If you want more information, I’ve written about intermittent fasting in great detail in these articles:
- The Beginner's Guide to Intermittent Fasting
- 12 Lessons Learned from 1 Year of Intermittent Fasting
- Reader Mailbag: Answers to the Most Common Intermittent Fasting Questions
- 25,000 Mornings: 8 Ways to Improve Your Morning Routine
How to Eat Whatever You Want Without Feeling Guilty
I think life is meant to be lived joyfully. I have no desire to judge myself for eating pizza or to feel guilty for drinking a beer.
But, I also know that I feel much better when I eat healthy. Plus, I love the idea of maximizing my potential and turning my body into an athletic machine.
Here’s how I balance the two…
I start by making sure that it's easy for me to make the right choice, most of the time. The “outer ring” shopping strategy helps to make that possible and as a result, I eat whole foods 80% of the time.
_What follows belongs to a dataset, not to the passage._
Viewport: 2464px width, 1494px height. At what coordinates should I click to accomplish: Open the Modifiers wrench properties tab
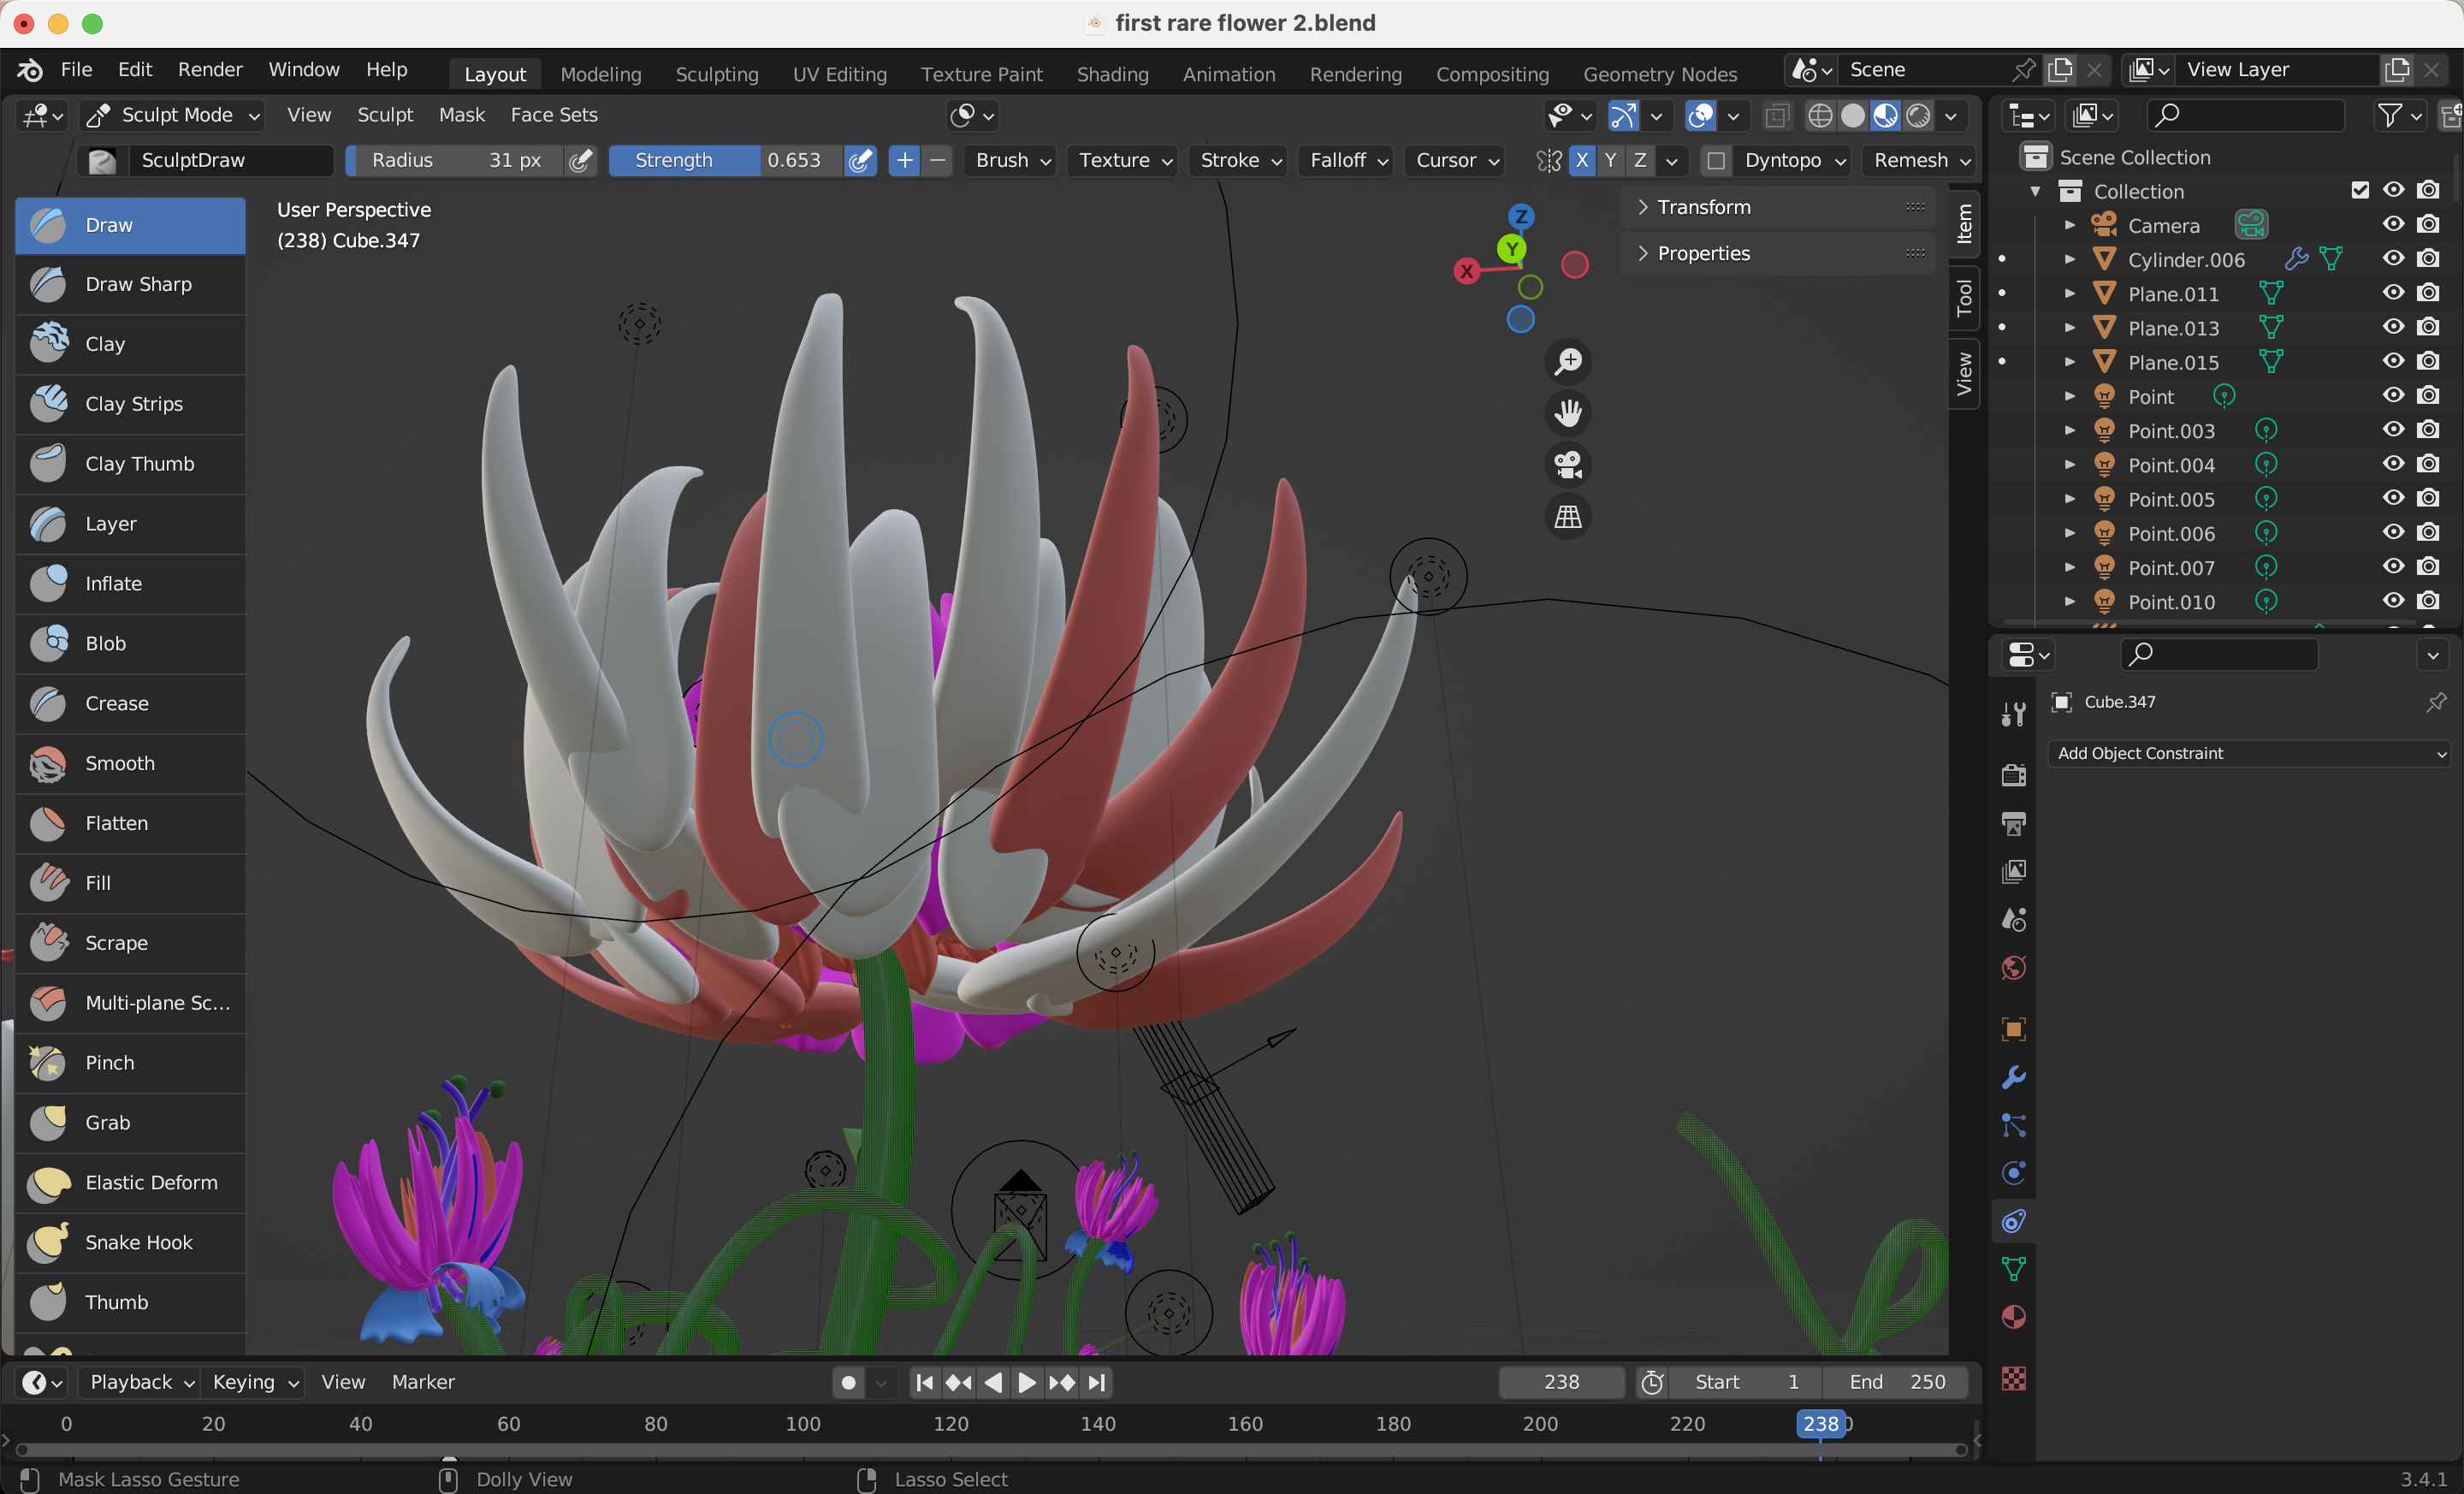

Because I know that I'm already making good choices most of the time, I don't worry about eating a soft pretzel at the ballpark or going out to get pizza with friends.
I also have a simple rule that I try to follow: whenever I eat an unhealthy meal, I follow it with a healthy one.
Top performers get back on track faster than most people, and that's what I try to do with my diet. I don't worry about having fun and I try to enjoy life, but I also use this simple rule to guide me back toward a healthy diet as quickly as possible.
Avoid the Hype and Make Simple Changes
I like simple rules.
- I don’t follow a diet plan. Instead, I shop on the outer ring of the store and buy foods that come from outdoors.
- I don’t count calories. Instead, I let my intermittent fasting schedule regulate my eating.
- I don’t judge myself when I eat something unhealthy. Instead, I try to follow it with a healthy meal.
As a result of these simple strategies I've been able to eat healthier without much effort or thought.
And most importantly, I've actually made improvements instead of getting bogged down in the details of a particular diet. When it comes to diets and nutrition, I think you are better off moving in the right direction rather than searching for the perfect direction.
Less effort, better food, and more time for what matters.